Vietnam or Thailand ? Vote for the TOP Country of the Week !
Bijgewerkt: 21 mei 2025
Deze reiziger slaagde er in, een jongen levenden Aï-aï te verwerven, en besloot, hem aan den Parijschen "Jardin des plantes" te schenken. Ongelukkig stierf dit exemplaar, voordat het in Europa was aangekomen; zijn vel en zijn geraamte werden echter aan de verzameling van de genoemde inrichting toegevoegd; het bleek toen, dat het nieuwe dier tot de door Sonnerat ontdekte soort behoorde.
Een kleine schotel vol hiervan is voldoende voor één dag. Bij het eten maakt de Aï-aï van zijne beide handen gebruik: hiermede werpt hij zich de vloeibare spijs in den mond. Vleeschkost heeft hij tot dusver hardnekkig versmaad; of men getracht heeft, hem ook aan andere voedingsmiddelen te gewennen, weet ik niet.
De Aï-aï, die eenige jaren lang te Londen heeft geleefd, heb ik leeren kennen; ongelukkig was de duur van mijn verblijf aldaar zoo kort, dat ik slechts één avond aan dit dier kon wijden. Deze tijd was echter voldoende om mij te doen inzien, dat de beschrijving van Sonnerat niet alleen aanvulling, maar ook verbetering eischt.
Gedurende meer dan 60 jaren bleef de door Sonnerat naar Europa gebrachte Aï-aï de eenige, dien men kende, en was de in het jaar 1782 opgemaakte beschrijving van dit zeldzame dier, de eenige bron voor de kennis hiervan. Men dacht er reeds aan, het als uitgestorven te beschouwen, toen in 1844 De Castelle opnieuw berichten over dit wezen gaf.

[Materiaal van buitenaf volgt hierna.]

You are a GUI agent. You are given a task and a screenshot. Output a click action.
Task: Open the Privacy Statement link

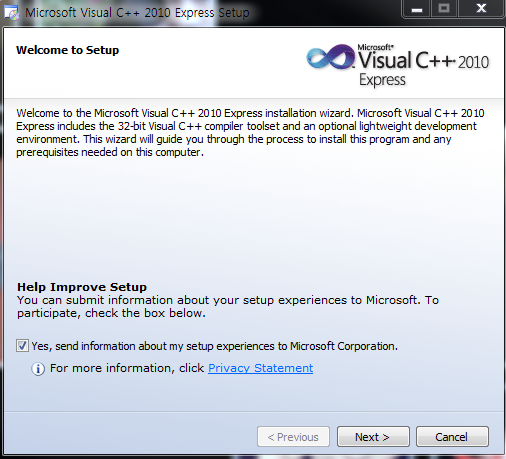(x=260, y=368)
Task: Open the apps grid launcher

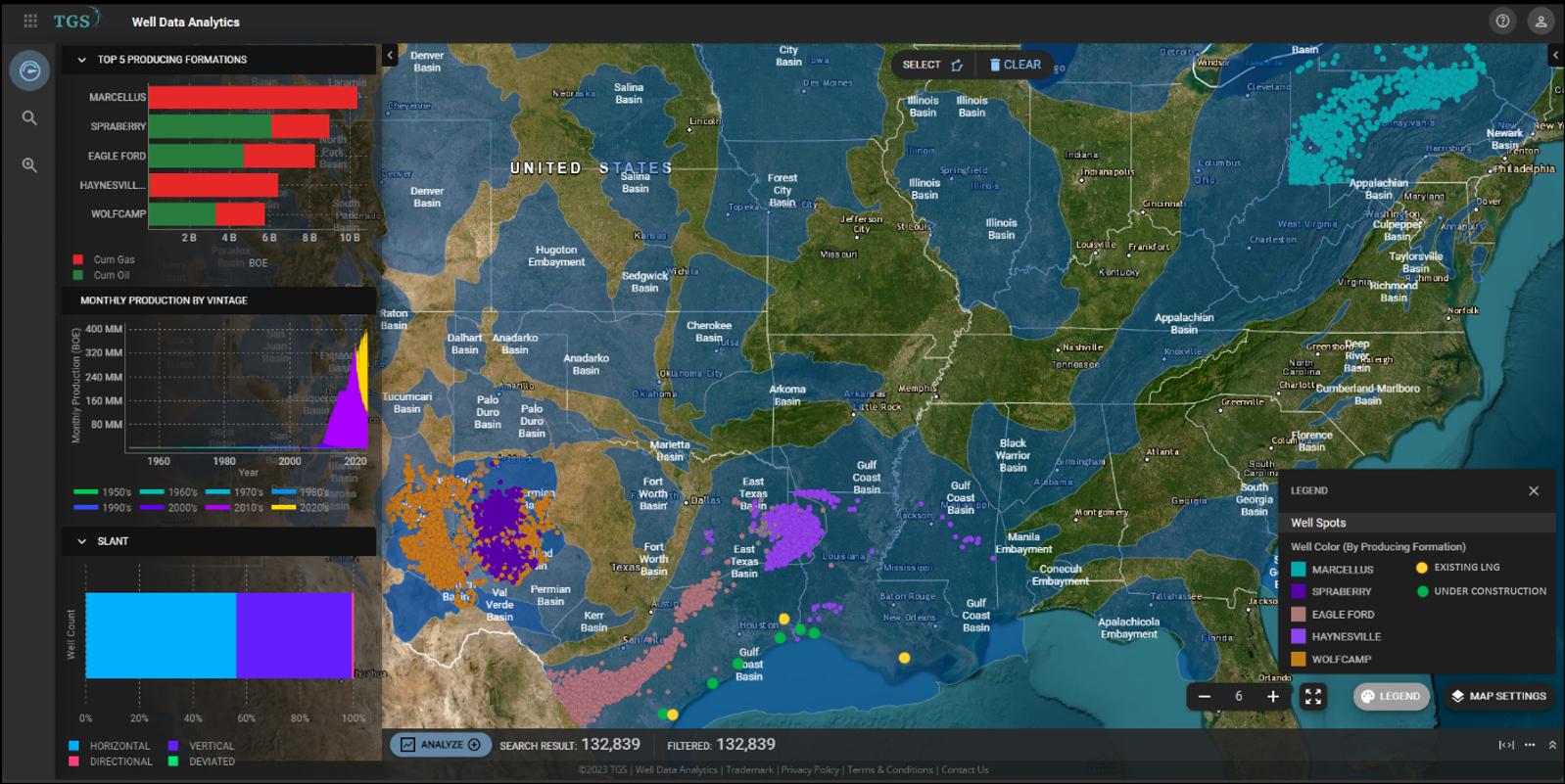Action: pyautogui.click(x=30, y=21)
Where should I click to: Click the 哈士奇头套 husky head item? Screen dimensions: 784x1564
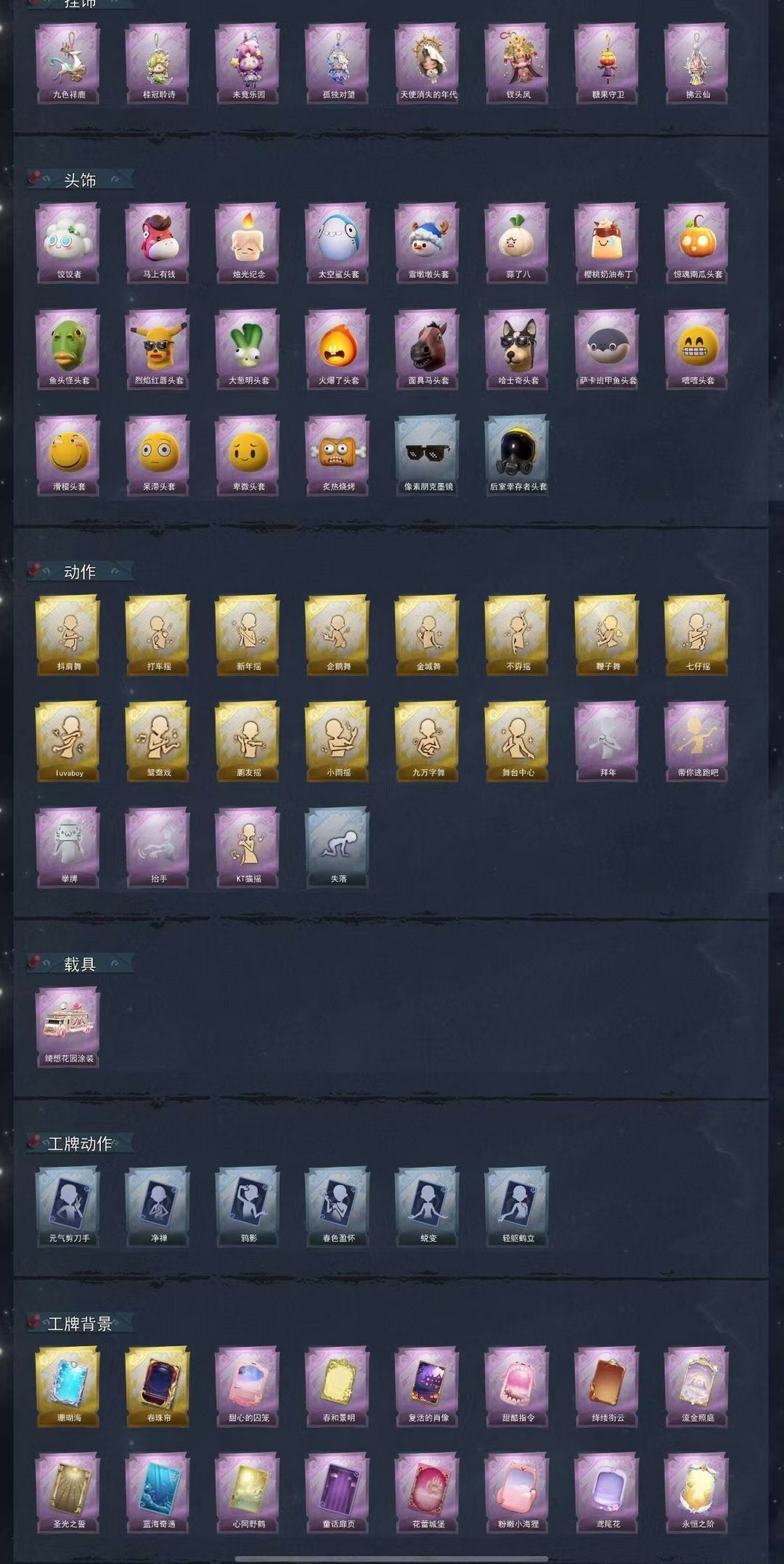coord(518,349)
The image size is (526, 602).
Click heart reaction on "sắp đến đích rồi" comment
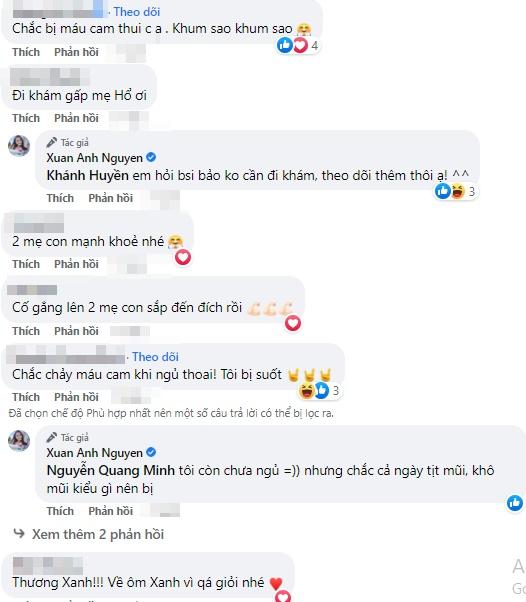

Als de waarnemingen van Sonnerat juist geweest zijn, heeft hij met een bijzonder goedaardigen Aï-aï te doen gehad. Die, welke ik zag, was niets minder dan zachtmoedig, integendeel, zeer prikkelbaar en ongezellig.
Aan deze in 't jaar 1863 geschreven opmerkingen wil ik Pollen's later openbaar gemaakte mededeelingen toevoegen, vooral omdat zij onze kennis van het leven van den Aï-aï in de vrije natuur aanvullen. "Dit in wetenschappelijk opzicht zoo belangrijk dier," zegt de genoemde onderzoeker, "bewoont bij voorkeur de bamboesbosschen van het groote eiland.
Voor den deskundige, die dit dier levend voor zich ziet, kan er geen twijfel aan bestaan, dat hij hier een echten nachtwandelaar voor zich heeft. De Aï-aï is lichtschuwer dan eenig mij bekend Zoogdier.
Een Nachtaap kan nog wakker gemaakt worden, waggelt rond, kijkt verwonderd naar de hem onbekende wereld vol zonneschijn en warmte, luistert met belangstelling naar het gonzen van een Insect, lekt en poetst zich: de Aï-aï daarentegen schijnt overdag, als men hem met veel moeite wakker geschud heeft, volkomen bewusteloos te zijn.
Een van deze kwam gelukkig levend, het andere als spiritus-preparaat op de plaats van bestemming. Eenigen tijd daarna werden nog meer exemplaren overgezonden, waarvan drie voor het Berlijnsche museum. Nu eerst konden de dierkundigen de verwantschap van den Aï-aï met zekerheid bepalen en hem een plaats in het stelsel aanwijzen.